Mike Huckabee Recalls His Visits to Yad Vashem at Eagles’ Wings Jerusalem Banquet Honoring Harvey Krueger.

“We stand with Israel. We stand with the Jewish people against every slander, against every attack. Am Yisrael chai! We are with you!” proclaimed Robert Stearns, founder and executive director of Eagles’ Wings, at the organization’s May 17 Jerusalem banquet, held at Crowne Plaza Times Square. Among the 1000 multidenominational Christian and Jewish guests were rabbis, communal leaders and a large Israeli contingent, including Ido Aharoni, counsul general of Israel in New York. Keynote speaker Mike Huckabee, former governor of Arkansas, quipped, “Why on God’s earth you would invite a former Baptist minister who spent 20 years in politics to the podium is beyond me.” The evening’s honoree, philanthropist Harvey Krueger, who is vice chairman of Barclays Capital, said simply: “My speech is short. I will pay $50,000 for 10 [Israel Experience college] scholarships.” The audience applauded both the gift and the speech’s brevity.

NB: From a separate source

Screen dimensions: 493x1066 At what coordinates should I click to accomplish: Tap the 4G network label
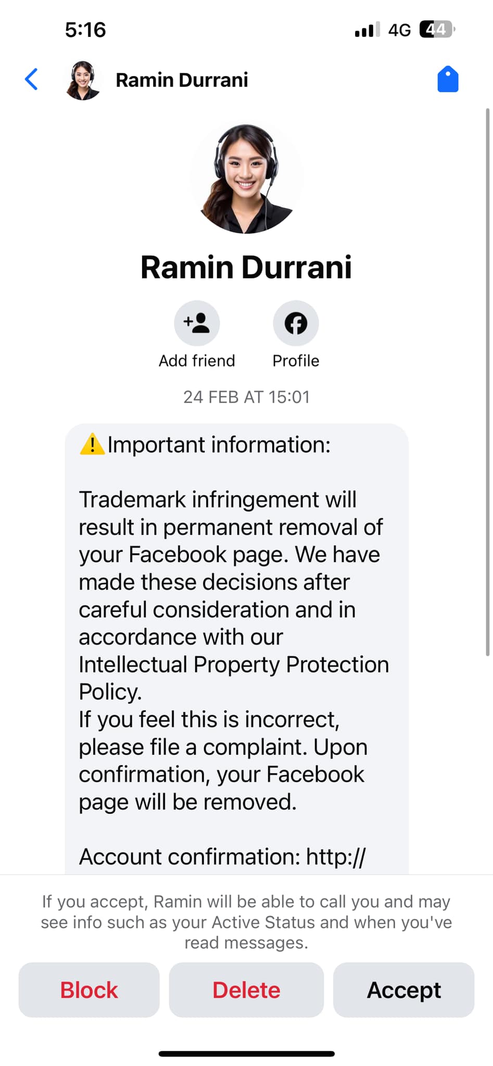click(399, 30)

The Israel Experience college scholarships send Christian student leaders to Israel to train as ambassadors who can be articulate voices for Israel on their campuses and in life.

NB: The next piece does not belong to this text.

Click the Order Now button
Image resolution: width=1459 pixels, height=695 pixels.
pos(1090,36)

“The Jewish people [and] Israel don’t have enough friends even in the U.S. Congress” Huckabee said. Several shoutings of “Amen!” were heard in the room. He continued, “And they certainly have very few friends in the Middle East. Every time we win a friend for Israel, we win a friend for democracy, for liberty… for every person across the face of the planet.” Glossing over his own humble beginnings, “growing up dirt poor in Arkansas… the first male from my family who graduated from high school,” Huckabee described the impact that Israel — and Yad Vashem in particular — had on him as an 18-year old in 1973. “Just before the Yom Kippur War, I went to the Middle East,” he said. “Years later, as a young American father, I took my two teenage sons and an 11-year-old daughter [to Israel]. I wanted to make sure they saw Yad Vashem because what happened in the Holocaust could happen again if we did not understand…. This was not the genocide of Rwanda…. [My daughter] saw the depiction of the Warsaw ghetto; how children were left to fend for themselves as their parents were taken away by death trains…. She stared at the photos. Bodies stacked so high, they did not resemble humanity. I kept praying: ‘I hope she gets it, I hope she understands.’ She did. A week [before the dinner] she gave birth to my granddaughter. I can’t wait till [my daughter] is old enough to take her to Israel and tell her, as I did her mother, why you must never turn your back on atrocities to others.” Musing on relations between Christians and Jews, Huckabee said: “As I say to my Jewish friends, the reason Christians are not the enemy of the Jew but the friend is because everything about the Jewish faith is the foundation of my own faith. A person can be a Jew without being a Christian, but a person cannot be a Christian without the foundation of the Jewish faith.”

Stearns’s three little children sang in Hebrew, and Stern led the crowd in a rousing rendition of Israel’s national anthem, “Hatikvah” (“The Hope”). At the evening’s conclusion, Rabbi Joseph Potasnik, executive vice president of the New York Board of Rabbis, said: “We will continue to fight for a dream when the Jewish state will stand with people of all faiths, because we believe that God created the world with one and from the one there are many. Tonight you remind us that there comes a time when the many must stand together.” Among the guests were Rabbi Shmuley Boteach, Zionist Organization of America president Morton Klein and Forward publisher Samuel Norich.